Data excerpts:
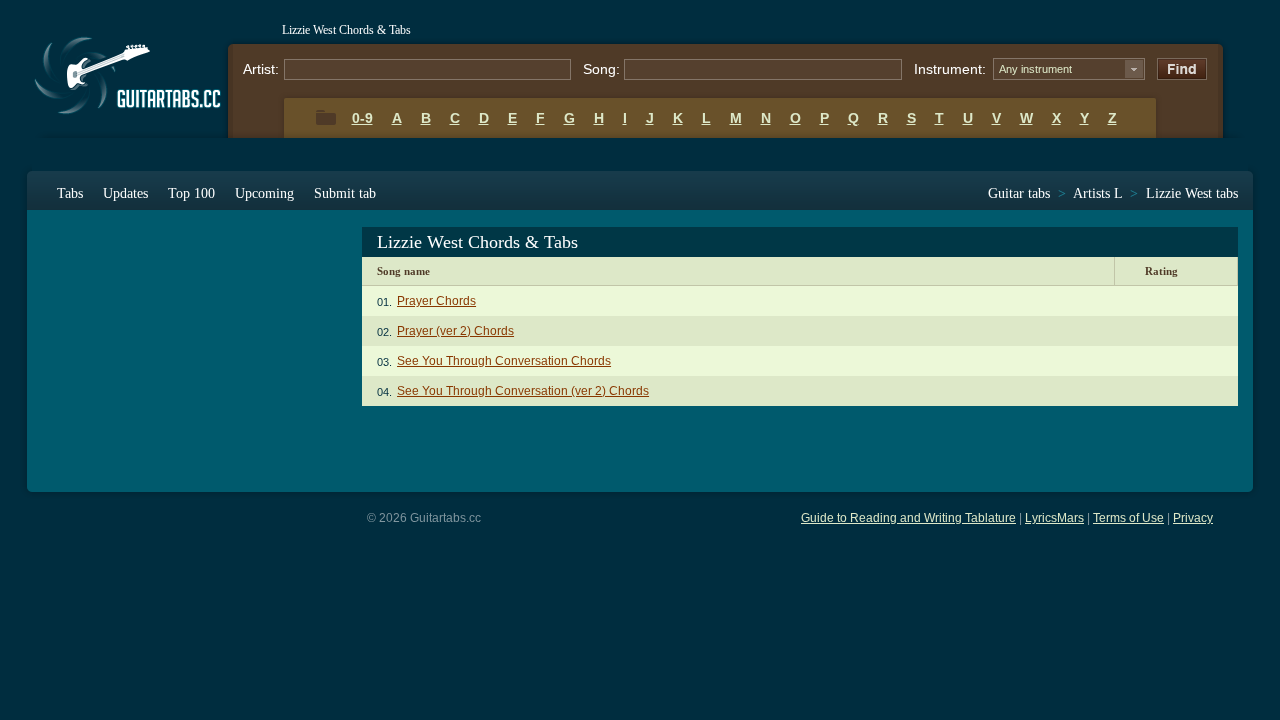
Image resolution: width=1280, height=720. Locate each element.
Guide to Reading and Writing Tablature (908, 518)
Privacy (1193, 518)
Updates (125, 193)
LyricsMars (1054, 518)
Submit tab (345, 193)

Assigned task: The lines above should be transcribed exactly, with every image removed.

The completed task:
Image resolution: width=1280, height=720. Locate each element.
Guide to Reading and Writing Tablature (908, 518)
Privacy (1193, 518)
Updates (125, 193)
LyricsMars (1054, 518)
Submit tab (345, 193)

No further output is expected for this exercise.